Japan im 16. Jahrhundert. Der mächtige Shingen Takeda, Herr über das größte Reiterheer des Landes, gilt als unverwundbar und unbesiegbar. Mit Geschick und kluger Taktik trotzt er den Angriffen seiner verbündeten Nachbarfürsten. Doch im Jahr 1573 geschieht das Undenkbare. Der Feldherr wird das erste Opfer einer bisher in Japan unbekannten Waffe: Die Gewehrkugel eines Scharfschützen trifft ihn tödlich. Der tragische Vorfall gefährdet die politischen Pläne des Takeda- Clans, der daraufhin zu einer List greift: Ein kleiner elender Dieb, der dem toten Fürsten verblüffend ähnlich sieht, wird aus dem Gefängnis geholt und soll für drei Jahre als Kagemusha - als "Schatten des Kriegers" - Freund und Feind über den Tod des Familienoberhaupts hinwegtäuschen. Ein riskanter Plan, denn der Doppelgänger spielt seine Rolle besser als erwartet...

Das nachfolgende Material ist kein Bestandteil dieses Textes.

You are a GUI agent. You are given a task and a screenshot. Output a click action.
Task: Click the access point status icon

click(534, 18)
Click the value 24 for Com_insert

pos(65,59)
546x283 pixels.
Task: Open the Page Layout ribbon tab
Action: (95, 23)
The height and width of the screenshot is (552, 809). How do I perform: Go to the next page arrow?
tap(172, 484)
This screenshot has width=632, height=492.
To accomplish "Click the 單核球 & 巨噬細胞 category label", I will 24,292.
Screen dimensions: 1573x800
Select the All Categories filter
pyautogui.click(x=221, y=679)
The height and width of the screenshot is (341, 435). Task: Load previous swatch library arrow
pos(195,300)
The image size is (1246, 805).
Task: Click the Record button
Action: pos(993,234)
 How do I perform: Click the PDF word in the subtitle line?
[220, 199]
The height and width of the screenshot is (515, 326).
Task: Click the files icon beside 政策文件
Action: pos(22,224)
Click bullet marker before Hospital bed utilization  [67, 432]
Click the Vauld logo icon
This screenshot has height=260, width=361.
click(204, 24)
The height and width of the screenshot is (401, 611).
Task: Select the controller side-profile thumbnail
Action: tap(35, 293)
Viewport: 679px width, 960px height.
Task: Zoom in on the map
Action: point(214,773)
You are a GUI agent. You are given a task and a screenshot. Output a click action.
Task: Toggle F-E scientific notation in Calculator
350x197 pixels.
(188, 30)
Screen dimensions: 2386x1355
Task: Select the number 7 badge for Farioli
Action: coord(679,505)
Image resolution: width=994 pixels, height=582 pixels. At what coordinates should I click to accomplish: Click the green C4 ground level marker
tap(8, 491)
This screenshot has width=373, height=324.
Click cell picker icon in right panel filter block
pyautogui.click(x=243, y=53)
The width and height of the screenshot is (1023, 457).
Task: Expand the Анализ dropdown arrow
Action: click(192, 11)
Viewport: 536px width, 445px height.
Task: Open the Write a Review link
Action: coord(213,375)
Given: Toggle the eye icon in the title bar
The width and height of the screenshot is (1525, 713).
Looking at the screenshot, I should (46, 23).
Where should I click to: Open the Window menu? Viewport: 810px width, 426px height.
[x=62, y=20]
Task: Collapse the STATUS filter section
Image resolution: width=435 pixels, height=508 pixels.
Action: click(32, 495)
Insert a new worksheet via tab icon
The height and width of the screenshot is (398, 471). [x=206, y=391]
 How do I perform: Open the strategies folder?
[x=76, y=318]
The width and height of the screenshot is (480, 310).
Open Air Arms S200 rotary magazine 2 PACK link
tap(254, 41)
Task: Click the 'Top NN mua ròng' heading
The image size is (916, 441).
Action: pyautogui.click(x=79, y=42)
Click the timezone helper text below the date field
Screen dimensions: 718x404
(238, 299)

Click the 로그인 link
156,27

Altmeister Akira Kurosawa setzte den Untergang der Samurai (bedingt durch den technischen Fortschritt, sprich: Feuerwaffen) brillant in Szene. Die hervorragende Fotografie rundet dieses Filmmahl gekonnt ab. Das Ausnahme-Werk erhielt 1980 zu Recht die Goldene Palme der Filmfestspiele von Cannes. Ein Teil der Finanzierung übernahmen übrigens Kurosawas Kollegen Francis Ford Coppola und George Lucas.